Among several possible changes to estates law one lawyer called ‘enormously positive and monumental’
The Ontario Government is currently consulting the estates bar on possible changes to estates law, including allowing a judge the authority to validate a will that falls short of legislative requirements and repealing a provision which revokes a will on marriage.
Section 16 of the Succession Law Reform Act revokes a will when the testator is married, with certain exceptions. Section 16 has been a “topic of hot discussion amongst legal scholars and in the estates bar for some time,” says Lionel Tupman, partner at Tupman & Bloom LLP. The provision is viewed as an aid to predatory marriages, he says.
“The way it works is a testator writes a will, the testator then becomes incapable, can't make a new will, and then marries somebody because the standard of capacity to marry is different from the standard capacity required to make a new will,” Tupman says. “Their prior will, which might have left things to children or charities or what have you, ends up being revoked by section 16.”
Ontario’s Ministry of the Attorney General is currently seeking feedback from practitioners on whether s. 16 should be repealed, he says.
Attorney General Doug Downey told Law Times that s. 16 is “of particular interest” to him.
“We want to make sure that we're protecting vulnerable people,” he says.
The concept behind s. 16 relates to property law which dates back hundreds of years, says Downey. Back when the father of the bride would pay a dowry to the groom, it was seen as necessary to wipe out any previous obligations the groom may have set out in his will.
“This is something that's been around for hundreds of years. And now that we're in a position where we have a vulnerable population, the logic around the original rule may not be appropriate,” says Downey.
“It's a pretty key issue,” says Tupman. “And it's something that I think reform is probably necessary in order to deal with… the fact that the government is looking at this, I think, is exciting for a lot of estates practitioners.”
Tupman says he is not sure a blanket repeal of the section is appropriate. Another option would be to add a provision which gives the testator the option to decide whether their will is revoked on marriage, he says.
“I don't know that there's consensus in the bar,” Tupman says.

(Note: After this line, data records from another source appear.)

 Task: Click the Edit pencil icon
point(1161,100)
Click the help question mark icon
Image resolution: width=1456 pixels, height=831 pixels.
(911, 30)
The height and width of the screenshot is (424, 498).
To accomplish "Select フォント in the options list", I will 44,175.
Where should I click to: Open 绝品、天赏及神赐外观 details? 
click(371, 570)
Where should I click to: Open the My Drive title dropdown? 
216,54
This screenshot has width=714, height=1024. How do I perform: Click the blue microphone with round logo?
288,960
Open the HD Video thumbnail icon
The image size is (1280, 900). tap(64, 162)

The Ministry of the Attorney General is also contemplating allowing courts the power to validate wills that do not meet the formal requirements of the legislation. Currently, if a will contains one small error, the entire will is not accepted, says Krystyne Rusek, member of the estate litigation group at Pallett Valo LLP.
Currently, in Ontario a will needs two witnesses to be valid. With this authority, a judge could look at a will with one witness and validate it based on other evidence which supports that the testator did, in fact, sign the will, says Rusek.
Other provinces have given courts the authority to validate wills that fall short of the legislative requirements and Rusek says doing so in Ontario could address other issues the estates bar has raised in consultation with the Ministry. One example concerns electronic wills, she says. The Ministry of the Attorney General is currently consulting the bar on whether to extend the COVID-19 emergency order allowing for the virtual signing, and witnessing of wills.
“If you are looking at virtually signed wills and electronic wills, rather than having these be automatically permitted, you could enact legislation that would allow a court to validate an electronic will, based on the evidence that is presented to the court,” she says.
“I think that this is a solution that does address a lot of problems, not just that have arisen from COVID but that are also part of the modernization of the estates practice. And the desire to use technology to make things more convenient.”
Estates lawyers told Law Times the practice area was due for some updates and welcomed the opportunity to provide feedback to the Ministry.
“Overall, the changes that are being contemplated and the consultation being sought are enormously positive and monumental,” says Tupman. “I can't emphasize enough how significant these contemplated changes are.”